Van Niekerk believes that everything should happen at the right time and that one should not be frugal when it comes to tree nutrition, as there is a danger of saving oneself into bankruptcy.

Pest management
Major pest threats on the farm are fruit fly and false coddling moth (FCM), as contaminated fruit cannot be exported.

To control these pests, the family hangs pheromone traps in the orchards and mass-rears fruit flies, sterilising the males with gamma radiation and then releasing them into orchards. The sterile males mate with wild females and the resultant eggs are infertile.

Sticky weevil traps are placed around the trunks of trees to prevent these pests from climbing up to the fruit. Snail pellets are also regularly strewn in the orchards.

Theft is a major problem, due to a number of illegal occupants on the farm who cannot be evicted due to the Extension of Security of Tenure Act (ESTA). The family tries to address this issue through enhancing their security measures.

“Since we appointed security guards and installed cameras, we were able to collect 102 more bins than usual from our African Delight plum orchard closest to the illegal occupants,” says Siegels.

Due to the lack of on-farm cold storage, they sometimes need to make up to four trips per day to ensure that their produce reaches its destination fresh. They therefore applied to government to assist with the building of additional storage where they can store their fruit.

Wind damage is another challenge they have to overcome.

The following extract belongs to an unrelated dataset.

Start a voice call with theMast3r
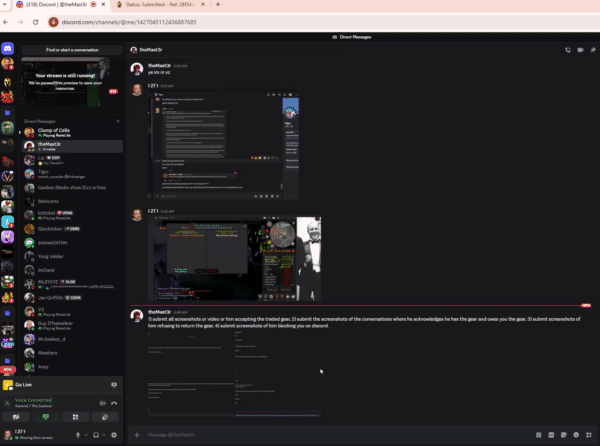600x446 pixels. [567, 48]

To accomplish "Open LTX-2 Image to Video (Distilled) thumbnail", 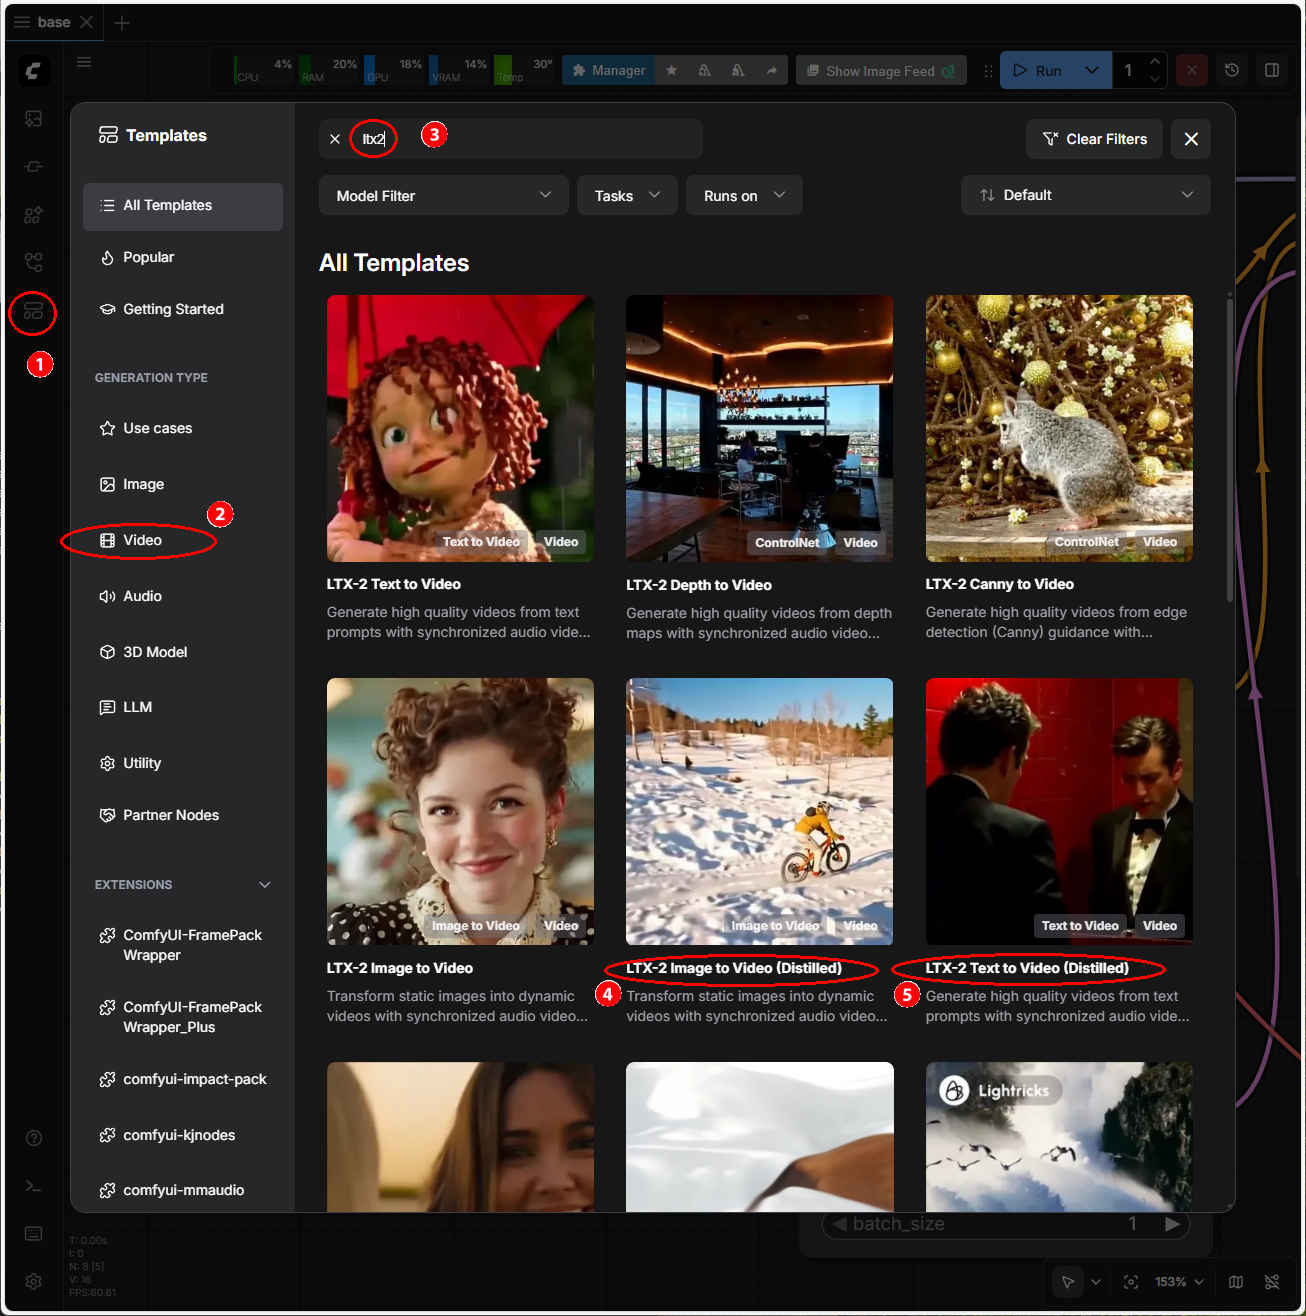I will click(759, 811).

“In one weekend, strong winds claimed nearly 50% of our apple and plum crops. The orchards located on the hills were severely affected,” recalls Van Niekerk.

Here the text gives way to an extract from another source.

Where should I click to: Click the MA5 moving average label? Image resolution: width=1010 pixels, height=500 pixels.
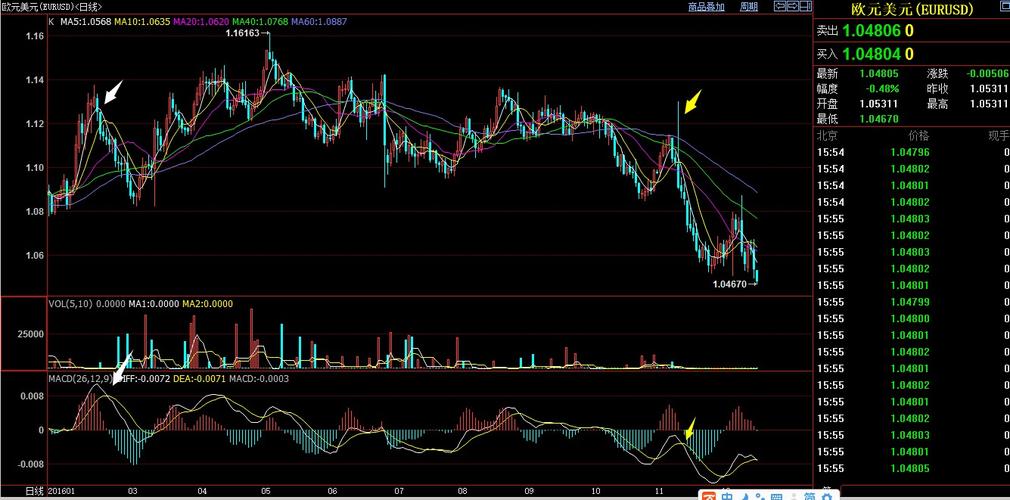point(84,21)
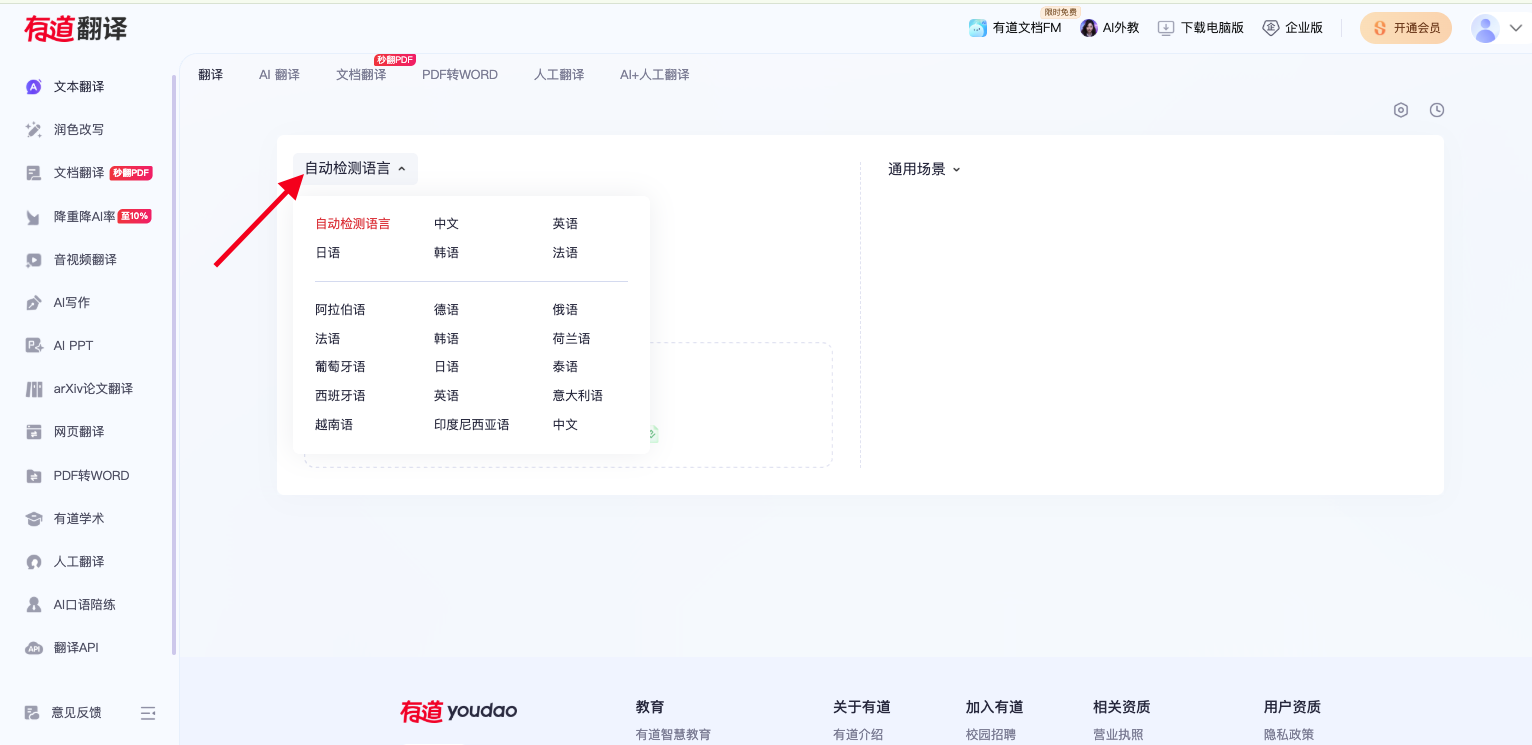Image resolution: width=1532 pixels, height=745 pixels.
Task: Open the translation settings hexagon icon
Action: click(x=1401, y=110)
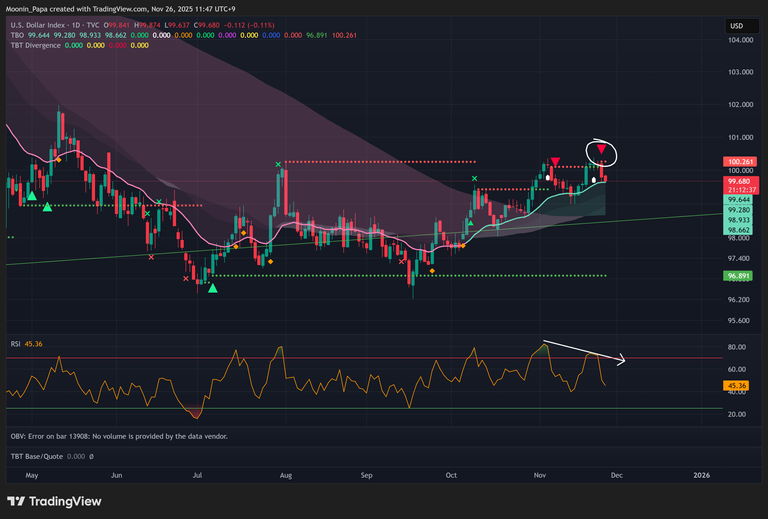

Siegels adds that covering their orchards with nets is too expensive and they are therefore forced to rely on windbreaks. Her father is keen to experiment with windbreaks made of old crates. Planting a windbreak and waiting for the trees to grow will take too long.

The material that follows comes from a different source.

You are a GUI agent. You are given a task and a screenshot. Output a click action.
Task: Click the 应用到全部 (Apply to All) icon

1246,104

“The windbreak with crates will immediately protect the trees against the wind, and also prevent trees from being deprived of their nutrients due to root competition,” she says.

Future plans
A critical factor for any fruit farmer is proper pollination during fruit set.

“We rent bees at R150 000 a season, which is a lot of money. My sister and I have already bought beehives and hope to have our own bees for pollination within the next few years,” says Siegels.

With the re-establishment of the orchards, Siegels has planted aloes to provide the bees with sustenance in winter.

The sisters also want to venture into agro-processing by adding a processing plant on the farm.

“Instead of sending our apples to the local juice factory, we want to make our own juice or concentrate to add value to our current products,” says Siegels.

Protea Farm employs 24 permanent workers, while the seasonal operation typically needs 30 to 60 additional employees.

“We mainly hire local workers, because empowerment starts at home,” Van Niekerk says.

Siegels adds that as a family they would like to assist in job creation in the area, while making a difference to South Africa’s unemployment rate.